IPO or Initial Public Offer is a way for a company to raise money from investors for its future projects and get listed to Stock Exchange. In other words, an Initial Public Offer (IPO), is the first sale of shares by the privately owned company to the public. The companies going public raises funds through IPO’s for working capital, debt repayment, acquisitions, and a host of other uses.
From an investor point of view, IPO gives a chance to buy shares of a company, directly from the company at the price of their choice (In book build IPO’s). Many a times there is a big difference between the price at which companies decides for its shares and the price on which investor are willing to buy share and that gives a good listing gain for shares allocated to the investor in IPO.
From a company prospective, IPO help them to identify their real value which is decided by millions of investor once their shares are listed in stock exchanges. IPO’s also provide funds for their future growth or for paying their previous borrowings.

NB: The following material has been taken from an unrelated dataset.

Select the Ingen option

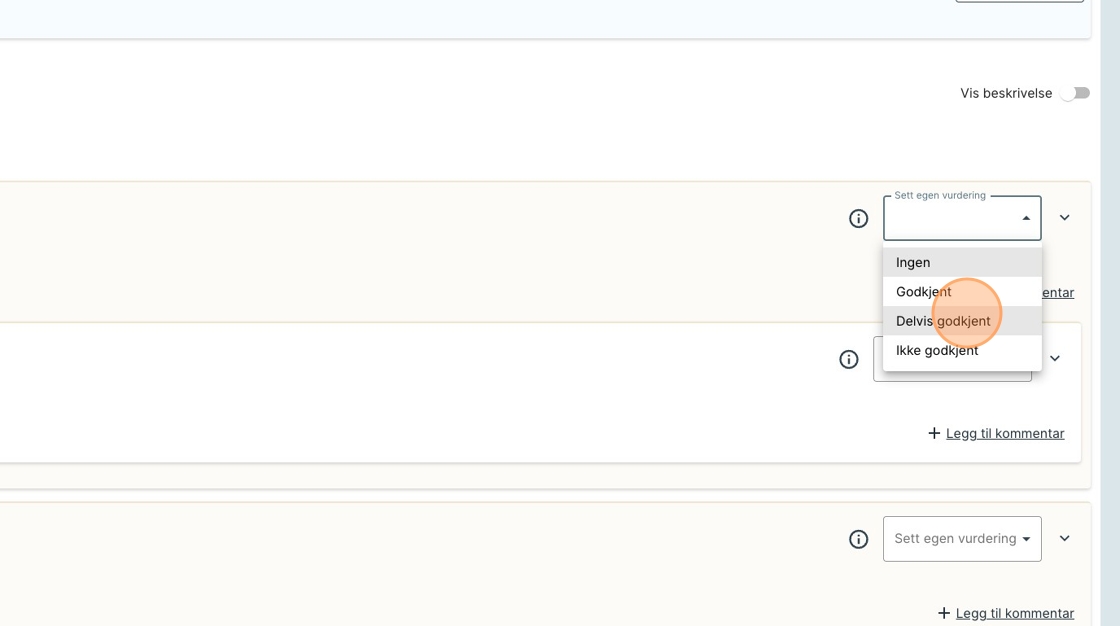[x=913, y=262]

Basis of Allotment (or Basis of IPO Stock Allocation) is a document published by the registrar of an IPO after finalizing the share allocation based on SEBI guidelines. This document provides information about the demand of the IPO stock.

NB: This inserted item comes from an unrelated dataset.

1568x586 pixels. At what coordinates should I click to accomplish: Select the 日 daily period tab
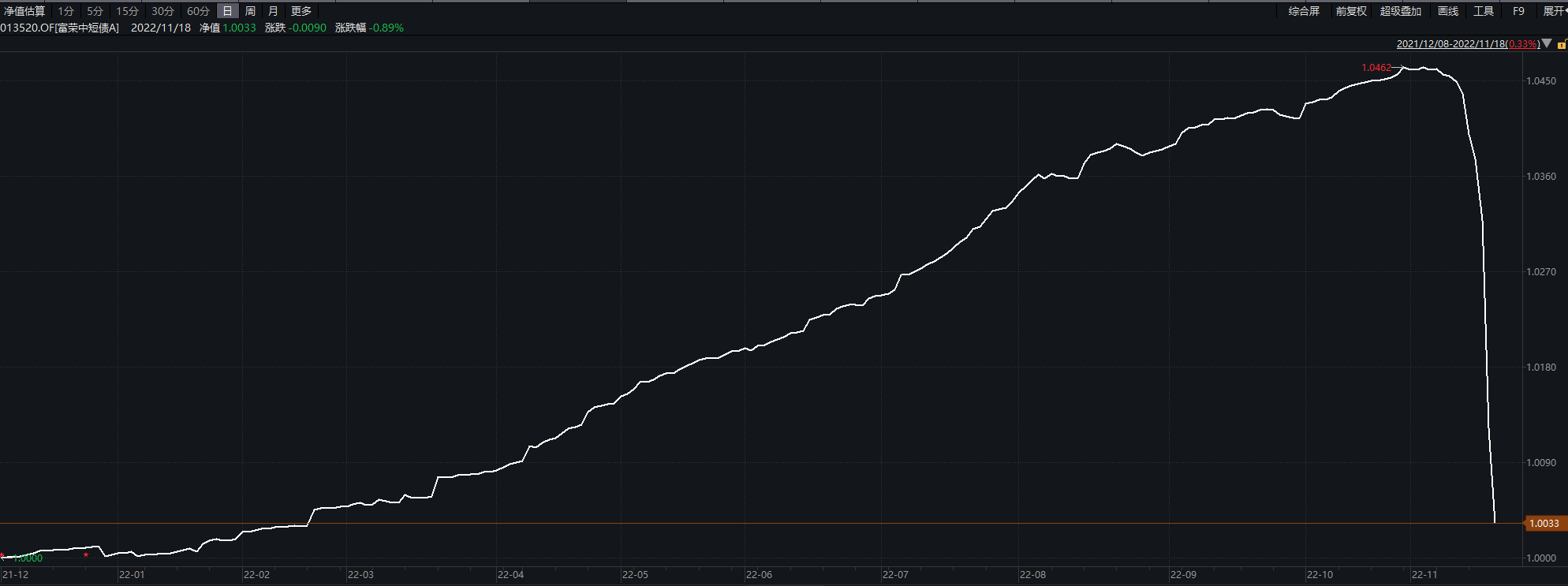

The IPO allotment information is categorized by number of shares applied by investors. For each such category detail bidding information is provided in this document including number of valid application received, total number of share applied, ratio of the allotment and number of shares allocated to the applicants.
Ratio of the allotment is a critical factor for IPO’s oversubscribed multiple times. This field tells how many applicants will receive single lot of shares among a certain number of applicants. For example, ratio 1:8 means only one out of eight applicant received one lot of shares; ratio value ‘FIRM’ means all the applicants are eligible to receive certain amount of share.